**GOAL OF THE EXERCISE:** Reproduce verbatim the lines from the one containing "Click the tsp unit in the result" up to and including the one containing "point(39,220)".
━━ EXCERPTED DATA
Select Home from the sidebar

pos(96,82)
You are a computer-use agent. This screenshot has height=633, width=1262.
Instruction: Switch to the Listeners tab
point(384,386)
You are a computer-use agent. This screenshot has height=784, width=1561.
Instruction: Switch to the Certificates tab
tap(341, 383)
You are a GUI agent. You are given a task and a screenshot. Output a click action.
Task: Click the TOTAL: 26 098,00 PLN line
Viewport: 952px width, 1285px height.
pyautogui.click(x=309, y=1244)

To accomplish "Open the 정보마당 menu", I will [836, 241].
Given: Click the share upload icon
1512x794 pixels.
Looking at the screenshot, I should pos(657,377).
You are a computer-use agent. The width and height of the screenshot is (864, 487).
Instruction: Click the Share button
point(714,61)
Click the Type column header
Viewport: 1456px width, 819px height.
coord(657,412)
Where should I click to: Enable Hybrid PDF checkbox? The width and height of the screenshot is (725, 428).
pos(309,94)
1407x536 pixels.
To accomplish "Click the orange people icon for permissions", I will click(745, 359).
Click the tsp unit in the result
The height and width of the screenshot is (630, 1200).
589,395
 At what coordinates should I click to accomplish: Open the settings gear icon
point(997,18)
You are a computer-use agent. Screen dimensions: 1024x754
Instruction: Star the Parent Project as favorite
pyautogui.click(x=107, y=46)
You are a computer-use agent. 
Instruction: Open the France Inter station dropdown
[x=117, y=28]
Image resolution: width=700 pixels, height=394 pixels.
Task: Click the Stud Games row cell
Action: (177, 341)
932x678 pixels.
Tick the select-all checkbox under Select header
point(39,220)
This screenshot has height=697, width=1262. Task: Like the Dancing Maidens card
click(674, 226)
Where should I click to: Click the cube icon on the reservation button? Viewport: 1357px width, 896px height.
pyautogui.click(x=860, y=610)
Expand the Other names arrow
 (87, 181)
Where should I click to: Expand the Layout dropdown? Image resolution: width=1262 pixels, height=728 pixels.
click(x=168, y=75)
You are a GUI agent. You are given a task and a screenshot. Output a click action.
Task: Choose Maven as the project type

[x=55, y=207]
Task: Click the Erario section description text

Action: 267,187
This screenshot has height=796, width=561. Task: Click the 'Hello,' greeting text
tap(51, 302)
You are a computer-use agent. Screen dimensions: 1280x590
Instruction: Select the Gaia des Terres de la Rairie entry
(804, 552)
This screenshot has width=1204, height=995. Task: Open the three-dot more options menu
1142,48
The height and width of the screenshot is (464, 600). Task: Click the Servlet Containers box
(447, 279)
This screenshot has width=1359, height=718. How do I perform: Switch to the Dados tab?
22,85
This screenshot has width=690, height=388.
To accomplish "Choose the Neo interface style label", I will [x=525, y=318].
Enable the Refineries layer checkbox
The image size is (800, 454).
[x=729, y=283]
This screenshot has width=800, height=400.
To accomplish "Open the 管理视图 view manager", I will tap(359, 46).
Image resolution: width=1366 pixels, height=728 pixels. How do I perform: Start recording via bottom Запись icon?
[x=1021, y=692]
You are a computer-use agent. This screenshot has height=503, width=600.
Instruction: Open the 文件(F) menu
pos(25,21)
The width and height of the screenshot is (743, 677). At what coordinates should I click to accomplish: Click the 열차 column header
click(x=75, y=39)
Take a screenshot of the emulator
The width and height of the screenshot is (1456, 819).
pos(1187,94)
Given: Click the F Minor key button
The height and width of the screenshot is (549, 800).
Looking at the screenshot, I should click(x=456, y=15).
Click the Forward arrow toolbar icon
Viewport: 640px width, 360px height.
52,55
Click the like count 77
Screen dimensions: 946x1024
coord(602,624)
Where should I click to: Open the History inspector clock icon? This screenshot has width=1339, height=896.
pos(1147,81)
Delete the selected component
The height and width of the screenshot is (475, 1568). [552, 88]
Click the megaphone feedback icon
━━━━
**ANSWER TO THE EXERCISE:**
Click the tsp unit in the result
The height and width of the screenshot is (630, 1200).
589,395
 At what coordinates should I click to accomplish: Open the settings gear icon
point(997,18)
You are a computer-use agent. Screen dimensions: 1024x754
Instruction: Star the Parent Project as favorite
pyautogui.click(x=107, y=46)
You are a computer-use agent. 
Instruction: Open the France Inter station dropdown
[x=117, y=28]
Image resolution: width=700 pixels, height=394 pixels.
Task: Click the Stud Games row cell
Action: (177, 341)
932x678 pixels.
Tick the select-all checkbox under Select header
point(39,220)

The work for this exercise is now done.